Vor einigen Tagen verstarb mein Vater. Ich habe kurz überlegt, ob ich diesen Monat mit der Kolumne aussetze, mich aber dagegen entschieden. Denn einerseits hätte mein Vater dank seiner Arbeitsmoral auch treu geliefert und zum anderen hätte zumindest er mich bei einer derartigen Leistung beschämt beiseite genommen und mir sanft, aber bestimmt ins Ohr geflüstert: „Junge, auch wenn du es treu versuchst, such dir bitte ein anderes Hobby. Das tut uns allen nicht gut“. So würde ich es zumindest auch bei meinem Sohn handhaben. Leider tut aber hierzulande niemand dergleichen. Wir kommen stattdessen 17 Jahre nach dem Sieg von Lordi auf das schmale Brett, eine Art Fantasy-Lack-Heavy-Gothrock-Ritterarmee auszuwählen, die ausschaut, als sei sie aus einem italienischen B-Movie der 90er entsprungen. So etwas herrlich Rückständiges wäre selbst Serbien oder sagen wir mal Zypern nicht mehr eingefallen. Es könnte ja sogar noch witzig sein, wenn wir es nur annähernd spaßig meinen würden. Denn mit so einer Bilanz in der Tonne, könnten wir den ganzen Wettbewerb ein wenig humorvoller und gelassener nehmen. So „Eddie, the Eagle“-mäßig. Vielleicht ist das sogar unsere einzige Chance. Aber so sind wir Deutschen nun einmal nicht. Denn das Grundproblem ist, dass wir zurzeit im Kern kein lässiges Land sind. Wir sind pflicht- und verantwortungsbewusst, regeln permanent Dinge, setzen treu den Datenschutz um und wollen es immer richtig machen. Wir standen schon einmal in dieser Misere und knietief in der Kacke. Dann holte uns Stefan Raab raus. Doch nach ihm haben wir wieder den Faden verloren.
Wir standen schon einmal in dieser Misere und knietief in der Kacke.

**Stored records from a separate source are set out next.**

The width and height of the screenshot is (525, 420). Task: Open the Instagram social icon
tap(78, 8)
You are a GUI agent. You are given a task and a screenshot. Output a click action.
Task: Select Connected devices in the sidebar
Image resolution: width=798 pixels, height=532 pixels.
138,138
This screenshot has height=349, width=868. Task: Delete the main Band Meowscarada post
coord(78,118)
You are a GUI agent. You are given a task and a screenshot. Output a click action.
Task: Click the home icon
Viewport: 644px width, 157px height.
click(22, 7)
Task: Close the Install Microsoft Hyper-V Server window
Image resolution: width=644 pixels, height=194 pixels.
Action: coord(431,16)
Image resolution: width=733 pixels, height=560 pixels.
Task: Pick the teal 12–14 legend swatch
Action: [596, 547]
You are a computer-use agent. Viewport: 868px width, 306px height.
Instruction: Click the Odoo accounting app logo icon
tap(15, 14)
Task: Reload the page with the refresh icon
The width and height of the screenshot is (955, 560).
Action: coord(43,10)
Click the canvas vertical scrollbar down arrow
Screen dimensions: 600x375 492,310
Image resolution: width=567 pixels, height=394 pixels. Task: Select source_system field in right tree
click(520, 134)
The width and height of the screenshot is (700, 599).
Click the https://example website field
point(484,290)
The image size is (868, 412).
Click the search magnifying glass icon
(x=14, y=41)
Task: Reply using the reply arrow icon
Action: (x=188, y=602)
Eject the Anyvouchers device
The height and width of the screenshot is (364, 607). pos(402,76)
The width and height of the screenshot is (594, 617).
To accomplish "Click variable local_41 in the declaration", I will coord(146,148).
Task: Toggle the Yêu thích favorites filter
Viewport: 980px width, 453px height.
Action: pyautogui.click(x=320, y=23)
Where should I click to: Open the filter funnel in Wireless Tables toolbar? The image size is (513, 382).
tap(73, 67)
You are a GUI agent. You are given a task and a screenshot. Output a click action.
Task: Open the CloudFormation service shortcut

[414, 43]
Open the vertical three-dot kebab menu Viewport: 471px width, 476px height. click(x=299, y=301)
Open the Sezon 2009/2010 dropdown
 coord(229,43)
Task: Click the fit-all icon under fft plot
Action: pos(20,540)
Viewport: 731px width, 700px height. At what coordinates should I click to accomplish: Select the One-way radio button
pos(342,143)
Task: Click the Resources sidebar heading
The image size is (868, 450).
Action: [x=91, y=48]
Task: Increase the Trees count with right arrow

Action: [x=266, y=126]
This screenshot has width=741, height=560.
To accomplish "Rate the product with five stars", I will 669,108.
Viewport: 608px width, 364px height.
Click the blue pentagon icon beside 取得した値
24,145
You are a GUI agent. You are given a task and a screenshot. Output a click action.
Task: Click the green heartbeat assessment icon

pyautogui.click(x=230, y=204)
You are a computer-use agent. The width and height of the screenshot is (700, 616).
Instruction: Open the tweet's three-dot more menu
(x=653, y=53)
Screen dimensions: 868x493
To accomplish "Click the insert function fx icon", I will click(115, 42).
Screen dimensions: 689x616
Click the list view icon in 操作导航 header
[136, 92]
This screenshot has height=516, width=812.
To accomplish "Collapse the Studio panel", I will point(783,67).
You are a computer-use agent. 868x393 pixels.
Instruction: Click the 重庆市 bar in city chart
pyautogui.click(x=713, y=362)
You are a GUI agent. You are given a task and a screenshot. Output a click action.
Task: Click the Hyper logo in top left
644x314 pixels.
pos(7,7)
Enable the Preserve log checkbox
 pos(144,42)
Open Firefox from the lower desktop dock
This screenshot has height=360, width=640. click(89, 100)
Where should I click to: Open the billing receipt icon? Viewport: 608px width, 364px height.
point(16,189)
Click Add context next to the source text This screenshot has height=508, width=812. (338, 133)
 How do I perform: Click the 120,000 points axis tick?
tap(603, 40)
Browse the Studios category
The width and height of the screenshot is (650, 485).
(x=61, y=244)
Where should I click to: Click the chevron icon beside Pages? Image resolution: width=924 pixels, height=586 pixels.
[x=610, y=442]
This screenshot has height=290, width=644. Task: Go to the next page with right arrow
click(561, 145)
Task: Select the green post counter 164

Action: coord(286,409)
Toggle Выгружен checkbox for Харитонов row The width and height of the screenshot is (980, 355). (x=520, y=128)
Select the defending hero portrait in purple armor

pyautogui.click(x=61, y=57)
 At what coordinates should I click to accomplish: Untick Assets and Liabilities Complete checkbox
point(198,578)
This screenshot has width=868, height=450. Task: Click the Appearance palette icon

Andere große Länder schmieren auch ab, aber sie tun das wenigstens mit mehr Konsequenz und Stil. Die Franzosen machen Chansons, die Engländer Pop. Wir weder das eine noch ganz was anderes und am Ende viel Krampf. Ich bin kein ausgesprochener ESC-Fan, aber ich verfolge dieses Format seit über 40 Jahren halbwegs regelmäßig. So aus alter Verbundenheit. Ich freute mich bei Nicole und war bei Lenas Coup dabei, kannte Wind und denke gerne an Hoffmann & Hoffmann. Und jetzt gibt es Augenblicke, da wünsche ich mir fast Ralph Siegel zurück. Obwohl. Nein, das revidiere ich stante pedes. Aber was tun? Den Startplatz einfach einmal spenden. An ein sehr armes, aber sehr fröhliches Land? Das wäre eine Möglichkeit. Oder wir nominieren die Biermösl Blosn. Oder Tankard. Lasst uns den Spieß umdrehen. Das ist die einzige Chance, die wir noch haben. Noch während ich das schreibe, kündigt Jan Böhmermann ein neues Video an. „Allemagne Zero Points“. Verdammt, das ist es. Auf geht’s nach Schweden 2024. Direkt und ohne Vorentscheid.